These businesses are candidates in our Heritage in the Neighborhoods: Haight-Ashbury legacy business voting contest, running from August 1-31, 2022. VOTE HERE

While the hotel under its current name has been operating since 1982, the building at 750 Stanyan Street has played host to hotels and inns for 118 years.

The Stanyan Park Hotel at 750 Stanyan Street. SF Heritage photo.

In 1904, owner Henry P. Heagerty replaced his saloon on the southeast corner of Stanyan and Waller Streets with a fashionable hotel meeting the elegance of the neighborhood’s new Queen Anne and Classical Revival residences. Originally called the Park View Hotel, the Martens & Coffey-designed building was one of the largest and most fashionable buildings in the neighborhood at the time.

The hotel building in 1910, when it was named The Golden Gate Hotel.

Heagarty, an Irish immigrant, lived at the property with his wife Matilda, a Finnish immigrant. They employed people of different backgrounds at the hotel: servers from Finland, bartenders from Wisconsin, and Chinese-American men as waiters, cooks, and porters.

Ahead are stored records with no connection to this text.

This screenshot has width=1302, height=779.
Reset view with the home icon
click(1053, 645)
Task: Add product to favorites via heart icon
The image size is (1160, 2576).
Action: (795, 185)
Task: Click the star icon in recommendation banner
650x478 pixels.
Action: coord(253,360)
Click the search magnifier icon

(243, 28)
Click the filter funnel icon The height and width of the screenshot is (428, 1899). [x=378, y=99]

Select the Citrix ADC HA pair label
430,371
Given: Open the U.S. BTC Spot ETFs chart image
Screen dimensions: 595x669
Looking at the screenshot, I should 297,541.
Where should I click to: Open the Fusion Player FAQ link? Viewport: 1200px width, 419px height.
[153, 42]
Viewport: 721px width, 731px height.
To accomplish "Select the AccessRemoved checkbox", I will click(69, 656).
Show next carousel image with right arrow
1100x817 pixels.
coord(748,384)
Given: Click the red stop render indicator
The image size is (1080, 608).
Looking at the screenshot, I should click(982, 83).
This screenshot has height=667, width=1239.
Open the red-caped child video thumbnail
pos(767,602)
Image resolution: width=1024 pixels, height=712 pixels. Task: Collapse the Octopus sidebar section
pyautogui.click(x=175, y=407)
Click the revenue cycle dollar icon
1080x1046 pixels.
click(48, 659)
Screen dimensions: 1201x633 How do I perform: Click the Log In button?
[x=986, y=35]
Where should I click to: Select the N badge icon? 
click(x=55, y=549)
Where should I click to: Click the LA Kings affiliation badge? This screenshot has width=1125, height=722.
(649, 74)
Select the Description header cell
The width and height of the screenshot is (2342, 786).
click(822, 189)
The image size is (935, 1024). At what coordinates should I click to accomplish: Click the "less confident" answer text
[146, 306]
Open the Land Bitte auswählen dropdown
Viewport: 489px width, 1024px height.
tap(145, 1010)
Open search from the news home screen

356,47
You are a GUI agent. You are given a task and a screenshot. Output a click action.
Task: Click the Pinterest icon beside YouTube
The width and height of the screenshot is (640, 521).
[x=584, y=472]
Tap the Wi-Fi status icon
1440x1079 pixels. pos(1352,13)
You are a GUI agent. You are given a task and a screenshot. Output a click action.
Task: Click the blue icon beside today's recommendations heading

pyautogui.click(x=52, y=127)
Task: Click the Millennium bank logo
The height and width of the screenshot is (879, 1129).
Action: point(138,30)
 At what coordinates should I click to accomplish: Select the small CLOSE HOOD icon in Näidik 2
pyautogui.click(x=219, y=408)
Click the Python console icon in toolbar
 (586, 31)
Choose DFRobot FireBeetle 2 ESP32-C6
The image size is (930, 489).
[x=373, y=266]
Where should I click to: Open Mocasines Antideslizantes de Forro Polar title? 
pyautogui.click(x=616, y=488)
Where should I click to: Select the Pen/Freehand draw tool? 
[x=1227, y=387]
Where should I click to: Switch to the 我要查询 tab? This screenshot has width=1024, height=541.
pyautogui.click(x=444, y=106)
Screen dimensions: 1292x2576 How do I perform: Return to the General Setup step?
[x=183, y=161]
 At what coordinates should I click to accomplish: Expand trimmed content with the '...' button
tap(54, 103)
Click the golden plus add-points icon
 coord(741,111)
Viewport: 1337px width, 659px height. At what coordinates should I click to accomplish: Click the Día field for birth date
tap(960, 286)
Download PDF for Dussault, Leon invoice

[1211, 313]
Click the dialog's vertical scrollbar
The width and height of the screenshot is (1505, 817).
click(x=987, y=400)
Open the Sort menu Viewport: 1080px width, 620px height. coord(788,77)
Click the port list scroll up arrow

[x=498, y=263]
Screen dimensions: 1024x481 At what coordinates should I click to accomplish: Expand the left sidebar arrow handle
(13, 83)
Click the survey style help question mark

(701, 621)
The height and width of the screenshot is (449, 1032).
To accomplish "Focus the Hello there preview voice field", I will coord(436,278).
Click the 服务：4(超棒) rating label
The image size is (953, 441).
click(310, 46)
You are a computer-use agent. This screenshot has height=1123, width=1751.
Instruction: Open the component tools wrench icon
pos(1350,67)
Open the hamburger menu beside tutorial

Over the years, the building continued as a hotel under a variety of owners and names: Hotel Golden Gate (1907-1919); Hotel Roamer (1925-1930); Stadium Hotel, in reference to Kezar Stadium across the street (1930-1975); The Fremont House (1960-1961); and finally, the Stanyan Park Hotel in 1982. According to the Stanyan Park Hotel’s website, the owners had originally planned a remodel, but instead decided to restore the building to its original splendor after a neighbor shared a historic photo of the original hotel (still on display in the lobby). Today, the building is the oldest extant hotel on the border of Golden Gate Park, and is listed on the National Register of Historic Places.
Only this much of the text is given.